October 19, 2008
Obama's other Big Lie in the Debate
When he was a state senator Barack Obama voted three times against the Illinois Born-Alive Infants Protection Act (IBAIPA). He has claimed over and over again that the reason he voted against IBAIPA was because the bill was unnecessary -- that then existing law already protected the babies' lives. He said as much in the last presidential debate. He is lying.
In an excellent article in Public Discourse, by Robert George and Yuval Levin, the truth behind Obama's tireless efforts to stop passage of the IBAIPA is told:
Obama's case against the bill did not revolve around existing state law, as he seemed to suggest last night. The law Obama referred to in the debate was the Illinois abortion statute enacted in 1975. But at the time of the debate about the Born Alive Act, the Illinois Attorney General had publicly stated that he could not prosecute incidents such as those reported by nurses at Christ Hospital in Chicago and elsewhere (including a baby left to die in a soiled linen closet) because the 1975 law was inadequate. It only protected ''viable'' infants-and left the determination of viability up to the ''medical judgment'' of the abortionist who had just failed to kill the baby in the womb. This provision of the law weakened the hand of prosecutors to the vanishing point. That is why the Born Alive Act was necessary-and everybody knew it.

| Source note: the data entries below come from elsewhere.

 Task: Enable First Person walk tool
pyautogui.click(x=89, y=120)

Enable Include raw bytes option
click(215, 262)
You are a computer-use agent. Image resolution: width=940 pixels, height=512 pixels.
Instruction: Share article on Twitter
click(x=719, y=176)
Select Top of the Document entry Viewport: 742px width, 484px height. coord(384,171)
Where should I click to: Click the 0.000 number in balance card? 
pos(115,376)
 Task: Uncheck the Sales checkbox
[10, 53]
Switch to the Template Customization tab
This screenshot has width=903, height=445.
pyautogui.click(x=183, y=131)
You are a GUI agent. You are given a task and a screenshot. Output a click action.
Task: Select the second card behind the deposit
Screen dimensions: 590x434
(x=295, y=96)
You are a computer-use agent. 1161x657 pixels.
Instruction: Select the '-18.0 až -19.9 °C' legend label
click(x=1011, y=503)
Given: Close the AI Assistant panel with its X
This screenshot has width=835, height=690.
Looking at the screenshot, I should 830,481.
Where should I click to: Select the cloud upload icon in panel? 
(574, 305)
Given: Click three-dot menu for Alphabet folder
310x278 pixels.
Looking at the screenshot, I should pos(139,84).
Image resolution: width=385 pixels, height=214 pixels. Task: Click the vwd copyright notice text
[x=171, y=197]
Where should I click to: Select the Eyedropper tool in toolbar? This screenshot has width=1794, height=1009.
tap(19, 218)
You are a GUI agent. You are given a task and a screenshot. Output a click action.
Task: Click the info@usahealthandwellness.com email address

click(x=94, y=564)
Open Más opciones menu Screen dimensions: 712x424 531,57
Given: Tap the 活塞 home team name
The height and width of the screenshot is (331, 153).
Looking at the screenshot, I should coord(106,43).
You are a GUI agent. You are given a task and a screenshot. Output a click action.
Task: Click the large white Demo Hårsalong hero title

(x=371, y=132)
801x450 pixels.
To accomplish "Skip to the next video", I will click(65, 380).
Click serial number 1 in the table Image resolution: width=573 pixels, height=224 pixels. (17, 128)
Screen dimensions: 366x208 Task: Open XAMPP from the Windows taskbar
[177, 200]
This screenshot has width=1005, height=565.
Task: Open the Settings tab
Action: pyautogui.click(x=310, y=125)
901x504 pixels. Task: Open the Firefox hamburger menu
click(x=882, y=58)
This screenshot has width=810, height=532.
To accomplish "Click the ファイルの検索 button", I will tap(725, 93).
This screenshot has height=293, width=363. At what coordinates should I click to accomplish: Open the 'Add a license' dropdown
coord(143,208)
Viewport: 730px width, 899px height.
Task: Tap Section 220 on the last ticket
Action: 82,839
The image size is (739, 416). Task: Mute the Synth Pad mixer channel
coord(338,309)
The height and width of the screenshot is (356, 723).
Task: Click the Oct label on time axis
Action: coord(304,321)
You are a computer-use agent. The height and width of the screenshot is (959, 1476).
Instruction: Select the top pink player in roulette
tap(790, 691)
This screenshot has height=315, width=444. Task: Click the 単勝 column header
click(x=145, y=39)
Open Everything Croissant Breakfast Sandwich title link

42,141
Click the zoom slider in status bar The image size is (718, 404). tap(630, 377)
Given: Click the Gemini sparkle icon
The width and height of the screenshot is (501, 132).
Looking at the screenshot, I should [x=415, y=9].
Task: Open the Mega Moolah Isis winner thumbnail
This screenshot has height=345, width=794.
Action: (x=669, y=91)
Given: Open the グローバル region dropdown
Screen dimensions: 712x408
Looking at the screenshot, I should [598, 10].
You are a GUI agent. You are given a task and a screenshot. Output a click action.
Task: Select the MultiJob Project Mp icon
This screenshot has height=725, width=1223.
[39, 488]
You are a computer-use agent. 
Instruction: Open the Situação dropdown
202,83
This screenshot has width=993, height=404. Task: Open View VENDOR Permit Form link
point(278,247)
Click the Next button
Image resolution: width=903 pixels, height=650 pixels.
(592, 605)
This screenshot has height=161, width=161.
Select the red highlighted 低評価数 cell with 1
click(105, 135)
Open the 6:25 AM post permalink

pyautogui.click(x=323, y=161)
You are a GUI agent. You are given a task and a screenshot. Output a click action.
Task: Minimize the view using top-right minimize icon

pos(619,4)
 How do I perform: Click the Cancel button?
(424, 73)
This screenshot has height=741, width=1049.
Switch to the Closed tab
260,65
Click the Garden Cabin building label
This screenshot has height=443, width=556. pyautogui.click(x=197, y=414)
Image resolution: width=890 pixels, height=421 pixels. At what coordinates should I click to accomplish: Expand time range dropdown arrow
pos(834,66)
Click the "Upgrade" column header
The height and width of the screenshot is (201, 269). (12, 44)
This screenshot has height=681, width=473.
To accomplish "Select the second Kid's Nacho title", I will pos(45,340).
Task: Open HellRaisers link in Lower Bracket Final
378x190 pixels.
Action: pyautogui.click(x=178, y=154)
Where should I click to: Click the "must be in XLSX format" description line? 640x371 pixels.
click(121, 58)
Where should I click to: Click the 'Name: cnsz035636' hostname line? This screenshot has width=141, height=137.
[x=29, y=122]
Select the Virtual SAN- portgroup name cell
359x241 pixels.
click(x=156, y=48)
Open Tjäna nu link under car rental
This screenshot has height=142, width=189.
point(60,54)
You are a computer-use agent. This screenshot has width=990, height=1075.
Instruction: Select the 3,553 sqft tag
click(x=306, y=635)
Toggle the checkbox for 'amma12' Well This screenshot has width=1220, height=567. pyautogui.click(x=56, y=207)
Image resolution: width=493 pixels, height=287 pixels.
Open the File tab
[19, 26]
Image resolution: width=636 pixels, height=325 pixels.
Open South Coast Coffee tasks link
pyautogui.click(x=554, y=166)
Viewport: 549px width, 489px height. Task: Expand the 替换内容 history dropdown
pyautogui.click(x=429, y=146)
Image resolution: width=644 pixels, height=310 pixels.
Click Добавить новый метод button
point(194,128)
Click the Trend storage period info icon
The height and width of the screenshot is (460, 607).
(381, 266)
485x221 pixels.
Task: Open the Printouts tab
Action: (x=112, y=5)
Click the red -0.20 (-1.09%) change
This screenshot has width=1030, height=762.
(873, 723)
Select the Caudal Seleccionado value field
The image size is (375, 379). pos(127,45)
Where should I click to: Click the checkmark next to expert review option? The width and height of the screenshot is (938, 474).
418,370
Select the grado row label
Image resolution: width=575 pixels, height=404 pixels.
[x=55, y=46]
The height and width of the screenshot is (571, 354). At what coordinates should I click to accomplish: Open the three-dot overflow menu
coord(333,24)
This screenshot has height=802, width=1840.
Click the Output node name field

Why did Obama really oppose this bill to save the lives of newborn infants? The new law would have required the consultation of an objective physician, not the abortionist, to determine treatment of a baby born alive after an attempted abortion. When he debated against the bill on the floor of the Illinois State Senate Obama, for once, told the truth. Obama stated he did not want to see these babies given objective medical consultation and care because this could:
"burden the original decision of the woman and the physician to induce labor and perform an abortion.''
That's right. Obama argued that a little thing like the life of a newborn child shouldn't stand between the decision of the woman and the doctor to kill the baby -- whether that baby was inside of the womb ... or not! (Remember, we are talking, not about a fetus, but about a human being independently existing outside of the mother's womb.)
Here is a little off teleprompter quote from Obama during that senate debate on what he really thought about a helpless newborn baby: He stuttered:
"nonviable fetus; that if that fetus, or child -- however way you want to describe it"... "let's say, movement or some indication that, in fact, they're not just coming out limp and dead."
As a state senator, Obama voted three times to deny newborn infants a fighting chance at life. There is no other way to honestly describe this portion of Obama's record: These were votes for infanticide.